In a legally and logically flawed opinion dismissing O’Brien’s Amended Complaint, the Court held that being forced to pay for services that are directly contrary to someone’s religious beliefs was not a “substantial burden” on that person’s right to religious liberty. The court saw no difference between paying the salary of an employee who might use that salary to go out and buy things the boss objects to, and having the boss buy the objectionable things directly and hand them to the employee. Put another way, the court saw no difference between an employee cashing his paycheck and (unbeknownst to his boss) buying a gun, and shooting his neighbor, and a government mandate requiring the boss to set aside a specific amount of the employee’s paycheck each week in an expressly designated “gun buying/neighbor shooting fund” to be tapped into by the employee if and when the employee feels the need. In the court’s view, the government would not be placing a “substantial burden” on the religious liberty of any employer who might have religious scruples about the shooting of neighbors, since the employer wouldn’t be the one doing the shooting and he could never be sure if any of his employees would ever access the fund to actually shoot their neighbors.

Far from ending the case, Friday’s ruling was just the end of Round One. Cases of great constitutional import – like this one – are never decided at the District Court level. The losing side almost always appeals to the Circuit Court of Appeals and, after that, asks the U.S. Supreme Court to hear the case. And so in this case, the ACLJ, on O’Brien’s behalf, has already filed the necessary papers to bring the case before the Eighth Circuit Court of Appeals in St. Louis. We expect that court to hear the matter within a matter of months.

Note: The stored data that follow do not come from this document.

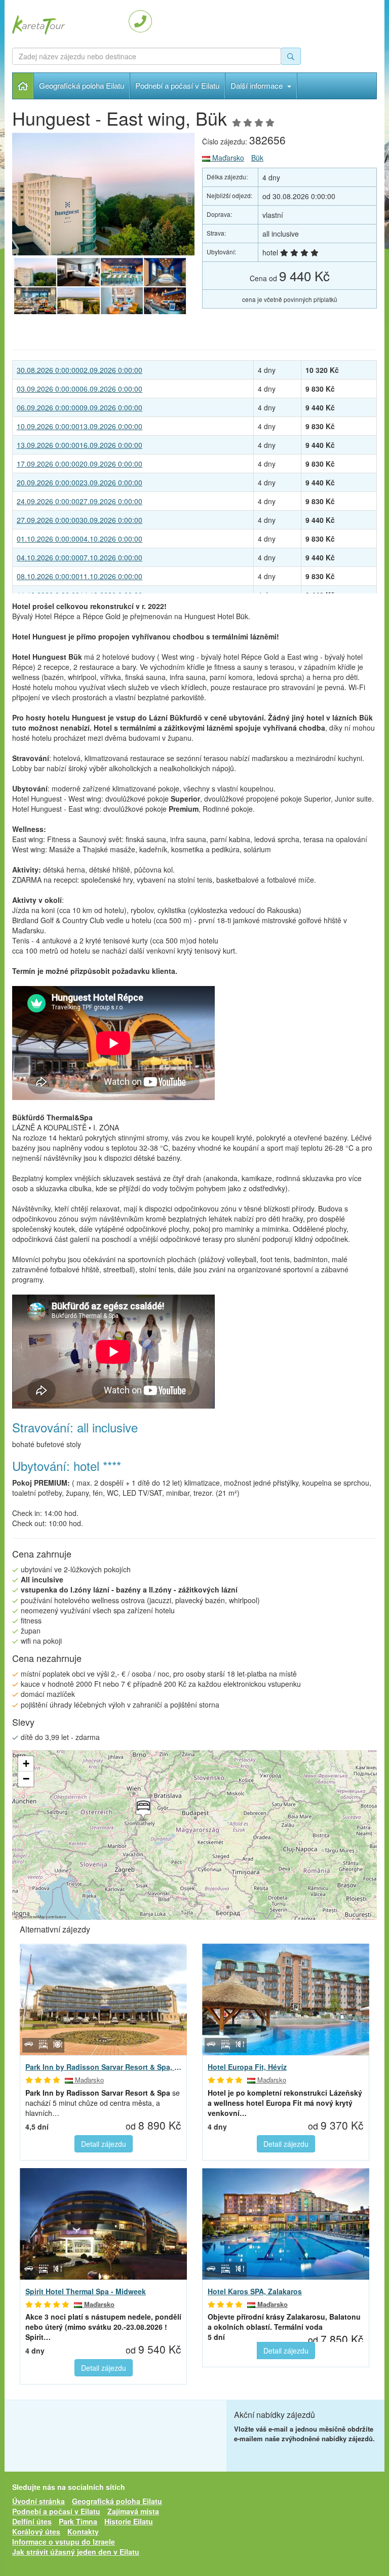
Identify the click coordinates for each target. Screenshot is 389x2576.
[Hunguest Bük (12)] (165, 301)
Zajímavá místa (133, 2511)
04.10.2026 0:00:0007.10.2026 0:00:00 (79, 557)
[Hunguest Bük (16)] (165, 272)
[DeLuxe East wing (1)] (78, 272)
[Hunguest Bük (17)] (122, 272)
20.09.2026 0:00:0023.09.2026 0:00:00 (79, 482)
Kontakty (83, 2531)
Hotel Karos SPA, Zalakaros (255, 2291)
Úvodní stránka (23, 86)
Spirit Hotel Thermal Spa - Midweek (85, 2291)
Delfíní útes (32, 2521)
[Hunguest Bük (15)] (35, 301)
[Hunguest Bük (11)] (103, 194)
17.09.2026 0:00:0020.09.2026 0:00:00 (79, 464)
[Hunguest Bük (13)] (122, 301)
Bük (257, 158)
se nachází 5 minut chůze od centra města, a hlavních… (102, 2103)
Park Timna (78, 2521)
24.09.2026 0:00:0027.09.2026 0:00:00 (79, 501)
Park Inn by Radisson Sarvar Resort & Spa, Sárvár (103, 2067)
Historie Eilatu (128, 2521)
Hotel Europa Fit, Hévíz (247, 2067)
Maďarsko (227, 158)
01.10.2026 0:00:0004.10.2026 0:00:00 (79, 539)
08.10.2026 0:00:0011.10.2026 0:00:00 (79, 576)
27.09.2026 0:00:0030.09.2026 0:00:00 (79, 520)
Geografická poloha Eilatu (81, 85)
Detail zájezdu (103, 2144)
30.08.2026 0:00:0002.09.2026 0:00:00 (79, 370)
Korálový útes (36, 2531)
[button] (142, 1810)
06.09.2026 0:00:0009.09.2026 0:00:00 (79, 407)
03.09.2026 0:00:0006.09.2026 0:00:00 (79, 389)
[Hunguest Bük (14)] (78, 301)
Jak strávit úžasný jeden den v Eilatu (75, 2552)
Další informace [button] (257, 85)
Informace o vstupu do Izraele (63, 2541)
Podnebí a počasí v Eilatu (177, 85)
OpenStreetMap (32, 1916)
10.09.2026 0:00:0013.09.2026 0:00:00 (79, 426)
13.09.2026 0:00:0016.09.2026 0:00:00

We are confident that Court of Appeals will reverse the decision of the district court. One of the ironies of the district court’s ruling is that the basis of the court’s decision, i.e., that the HHS Mandate does not impose a substantial burden on the exercise of religion, is a position that the DOJ, in defending the Mandate, hardly mentioned in its briefs. There are two reasons for this: first, as shown above, it defies logic, common sense and applicable law; and, second, the government itself has acknowledged that the HHS Mandate does, in fact, impose a substantial burden on religious believers. After all, that’s why the Mandate as currently written already contains a “religious employer exemption,” albeit a weak and limited one. The Obama Administration recognizes the burden imposed by the Mandate. The fight has been over whether and in which cases that burden is outweighed by the other interests the Mandate seeks to advance. Nobody involved in this prolonged public controversy has seriously contended that that the Mandate does not burden religious believers. Until now.

To paraphrase Churchill; with Friday’s ruling by the District Court, this is not the end. Nor is it the beginning of the end. But it is the end of the beginning. The case moves on. The challenge continues. The ACLJ remains fully committed to seeing this struggle through to a successful end, whether at the U.S. Court of Appeals or, if necessary, at the Supreme Court of the United States.